ESCLARECENDO O FUNDAMENTO

A Bíblia, como nossa única regra de fé e prática proíbe, ordena ou autoriza a pena de morte? Mesmo numa leitura superficial do Antigo Testamento encontraremos a ordenança de matar pessoas seguindo alguns critérios da lei civil de Israel entregue por Deus a Moisés. Não há proibição contra a pena de morte na antiga Aliança. Encontramos no Antigo Testamento o 6º mandamento “não matarás”. Todavia, esta lei não significava a proibição de toda morte como sentença penal. Pode-se perceber que a palavra hebraica rasah traduzida por “matar”, não expressa a força e significado do verbo original, seria melhor vertê-la por “não assassinarás”. Assim, deve-se considerar que a proibição do 6º mandamento é contra o assassinato, ou a vingança pessoal, e não uma proibição da execução penal de um criminoso pelo governo instituído por Deus.
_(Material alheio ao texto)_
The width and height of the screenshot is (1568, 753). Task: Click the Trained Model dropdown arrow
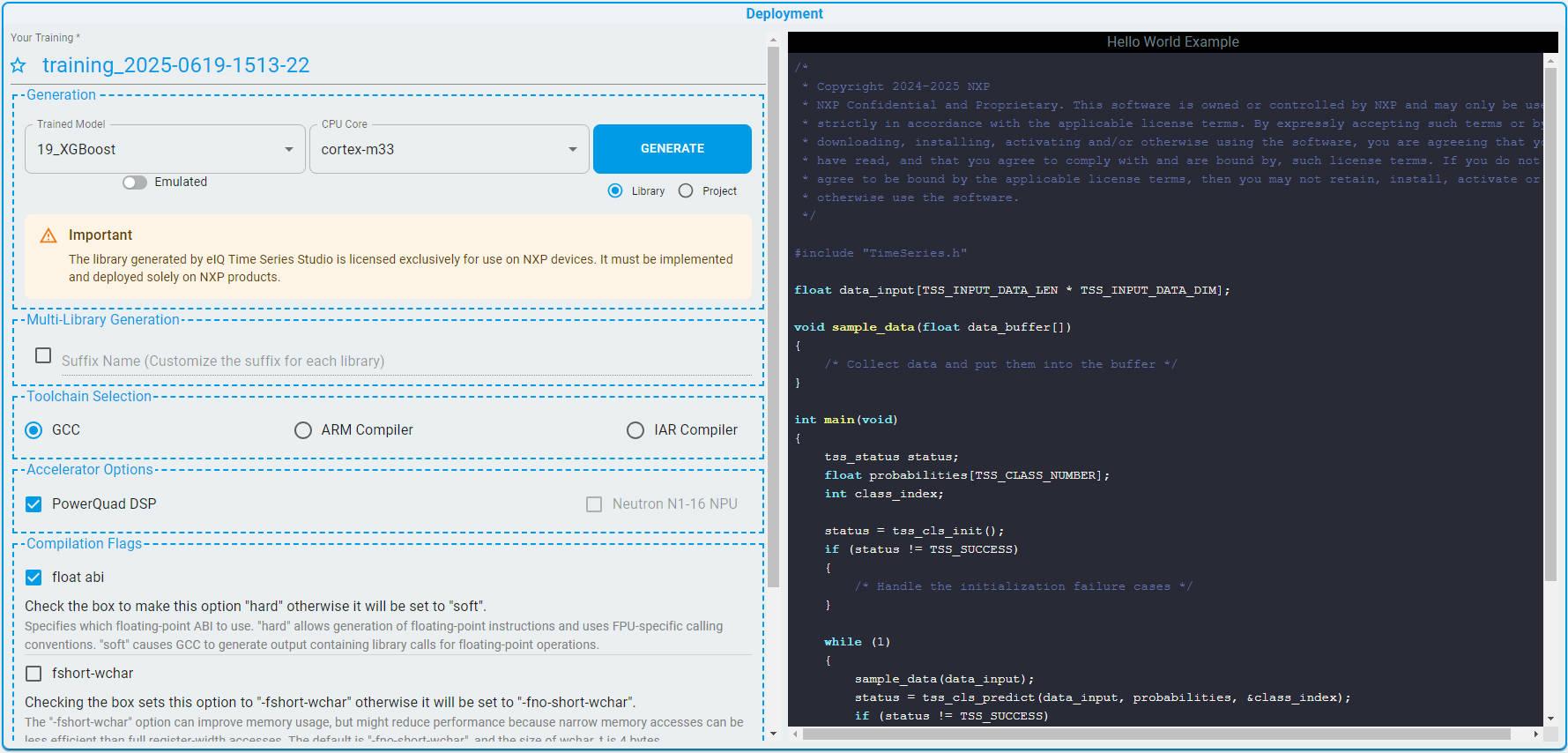click(288, 150)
O Catecismo Maior de Westminster quanto à significação do 6º mandamento esclarece que a sua proibição envolve “Quais são os pecados proibidos no sexto mandamento? Resposta: Os pecados proibidos no sexto mandamento são: o tirar a nossa vida ou a de outrem, exceto no caso de justiça pública, guerra legítima, ou defesa necessária; a negligência ou retirada dos meios lícitos ou necessários para a preservação da vida; a ira pecaminosa, o ódio, a inveja, o desejo de vingança; todas as paixões excessivas e cuidados demasiados; o uso imoderado de comida, bebida, trabalho e recreios; as palavras provocadoras, a opressão, a contenda, os espancamentos, os ferimentos e tudo o que tende à destruição da vida de alguém. (At 16.28; Gn 9.6; Nm 35.31,33; Hb 11.32-34; Êx 22.2; Mt 25.42,43; Mt 5.22; 1 Jo 3.15; Pv 14.30; Rm 12.19; Tg 4.1; Mt 6.31,34; Lc 21.34; Êx 20.9.10; 1 Pe 4.3,4; Pv 15.1; Pv 12.18; Is 3.15; Nm 35.16; Pv 28.17).”[1] Assim, desde o suicídio, o assassinato, a guerra justa, a defesa pessoal, a negligência da segurança, sentimentos maus, palavras ferinas, a intemperança e a agressão física são todos aspectos implícitos ordenados ou proibidos no 6º mandamento.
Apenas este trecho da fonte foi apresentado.